TO DO: Exclude the pictures, and otherwise reproduce the data in full.

#### ENTRIES SHOWN

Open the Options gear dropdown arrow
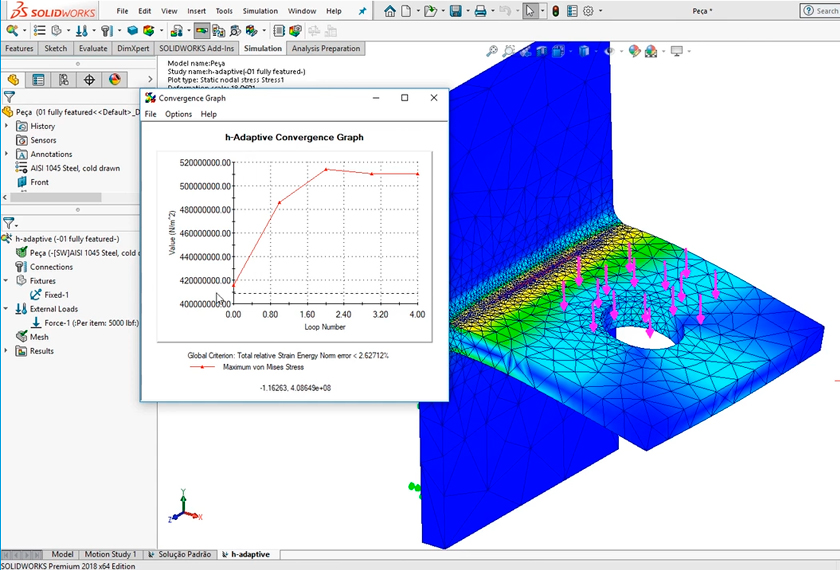840x570 pixels. (x=602, y=11)
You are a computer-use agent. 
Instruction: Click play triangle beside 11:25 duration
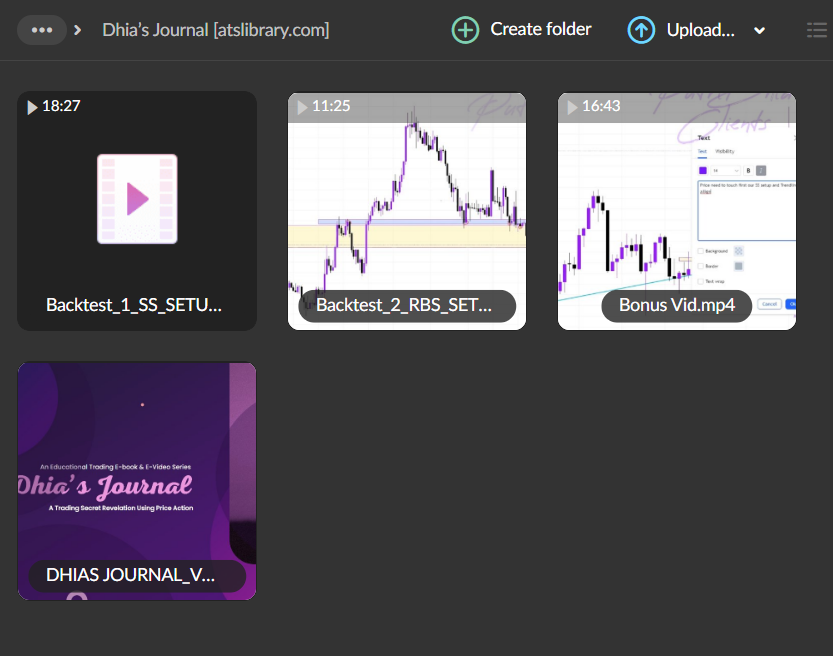pos(302,106)
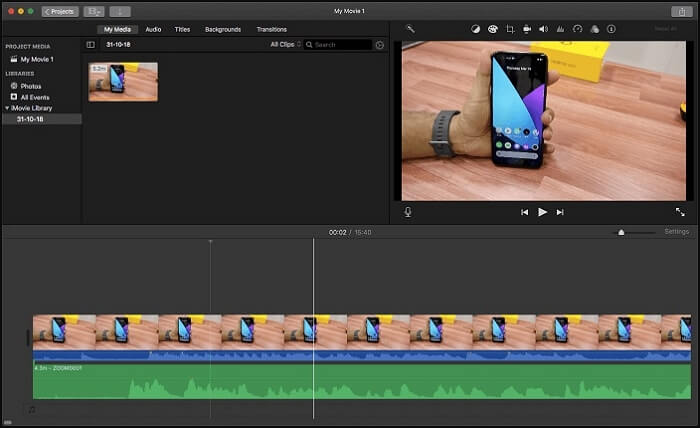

########

REPLY:
Open the Options gear dropdown arrow
840x570 pixels. (x=602, y=11)
You are a computer-use agent. 
Instruction: Click play triangle beside 11:25 duration
pos(302,106)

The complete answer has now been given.